Passage:
Dynamic Code Orchestration: Harnessing the Power of Large Language Models for Adaptive Script Execution
Justin Del Vecchio, Andrew Perreault, Eliana Furmanek
TL;DR
The paper investigates dynamic code orchestration by housing substantial business logic in written language directives that are interpreted by LLMs at runtime. It demonstrates a dynamically orchestrated Python text editor where LLM-generated code blocks are produced, compiled, and registered in the global namespace for on-the-fly execution. An empirical evaluation on the HumanEval benchmark reveals a partial success rate and highlights practical challenges such as JSON formatting, import restrictions, and infinite loops that shape future safeguards. The work points to significant potential for user-driven customization and evolving security models, with future plans focusing on adaptive scripts and defensive coding to extend functionality while mitigating risks.

Provided material:
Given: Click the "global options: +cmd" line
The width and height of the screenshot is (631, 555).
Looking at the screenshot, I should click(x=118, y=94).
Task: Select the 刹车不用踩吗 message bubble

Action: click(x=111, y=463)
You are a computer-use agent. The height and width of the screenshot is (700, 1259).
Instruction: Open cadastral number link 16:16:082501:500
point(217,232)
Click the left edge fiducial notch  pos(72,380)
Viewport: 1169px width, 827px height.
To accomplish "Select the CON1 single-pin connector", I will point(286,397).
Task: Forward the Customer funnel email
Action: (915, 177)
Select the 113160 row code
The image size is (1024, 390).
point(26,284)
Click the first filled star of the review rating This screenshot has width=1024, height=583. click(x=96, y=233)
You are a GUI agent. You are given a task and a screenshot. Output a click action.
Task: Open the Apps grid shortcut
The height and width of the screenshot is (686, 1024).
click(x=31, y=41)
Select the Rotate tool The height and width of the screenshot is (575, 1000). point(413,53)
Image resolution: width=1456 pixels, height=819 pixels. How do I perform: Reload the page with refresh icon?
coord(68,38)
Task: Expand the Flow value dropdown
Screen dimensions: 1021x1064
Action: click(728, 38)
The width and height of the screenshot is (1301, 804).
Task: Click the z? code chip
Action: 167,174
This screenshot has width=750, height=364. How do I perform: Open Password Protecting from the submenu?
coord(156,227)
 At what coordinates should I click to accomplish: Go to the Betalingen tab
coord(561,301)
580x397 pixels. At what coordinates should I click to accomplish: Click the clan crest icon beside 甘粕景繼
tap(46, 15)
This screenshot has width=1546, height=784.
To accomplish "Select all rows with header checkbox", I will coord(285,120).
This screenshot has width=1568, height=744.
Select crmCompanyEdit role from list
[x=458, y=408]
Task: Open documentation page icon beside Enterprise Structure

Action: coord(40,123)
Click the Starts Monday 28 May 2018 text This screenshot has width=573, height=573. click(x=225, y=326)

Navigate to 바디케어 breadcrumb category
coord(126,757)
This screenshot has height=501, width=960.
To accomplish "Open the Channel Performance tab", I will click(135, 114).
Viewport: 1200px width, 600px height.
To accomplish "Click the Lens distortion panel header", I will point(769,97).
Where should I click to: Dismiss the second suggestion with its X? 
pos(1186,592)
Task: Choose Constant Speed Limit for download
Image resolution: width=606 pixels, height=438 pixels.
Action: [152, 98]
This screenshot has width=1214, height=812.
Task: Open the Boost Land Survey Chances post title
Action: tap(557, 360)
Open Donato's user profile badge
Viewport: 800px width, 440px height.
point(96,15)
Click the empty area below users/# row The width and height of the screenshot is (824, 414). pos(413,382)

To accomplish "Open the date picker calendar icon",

What you need to do:
(a) In the paper summary, why are the code blocks produced by the LLM registered in the global namespace? Answer in one to three sentences.
(b) Keep writing the paper summary on dynamic code orchestration, picking up after its last sentence.
The records have nothing to do with the paper summary.

Exercise results:
(a) They are registered in the global namespace so they can be run on the fly.

(b)
Abstract
Computer programming initially required humans to directly translate their goals into machine code. These goals could have easily been expressed as a written (or human) language directive. Computers, however, had no capacity to satisfactorily interpret written language. Large language model's provide exactly this capability; automatic generation of computer programs or even assembly code from written language directives. This research examines dynamic code execution of written language directives within the context of a running application. It implements a text editor whose business logic is purely backed by large language model prompts. That is, the program's execution uses prompts and written language directives to dynamically generate application logic at the point in time it is needed. The research clearly shows how written language directives, backed by a large language model, offer radically new programming and operating system paradigms. For example, empowerment of users to directly implement requirements via written language directives, thus supplanting the need for a team ofprogrammers, a release schedule and the like. Or, new security mechanisms where static executables, always a target for reverse engineering or fuzzing, no longer exist. They are replaced by ephemeral executables that may continually change, be completely removed, and are easily updated.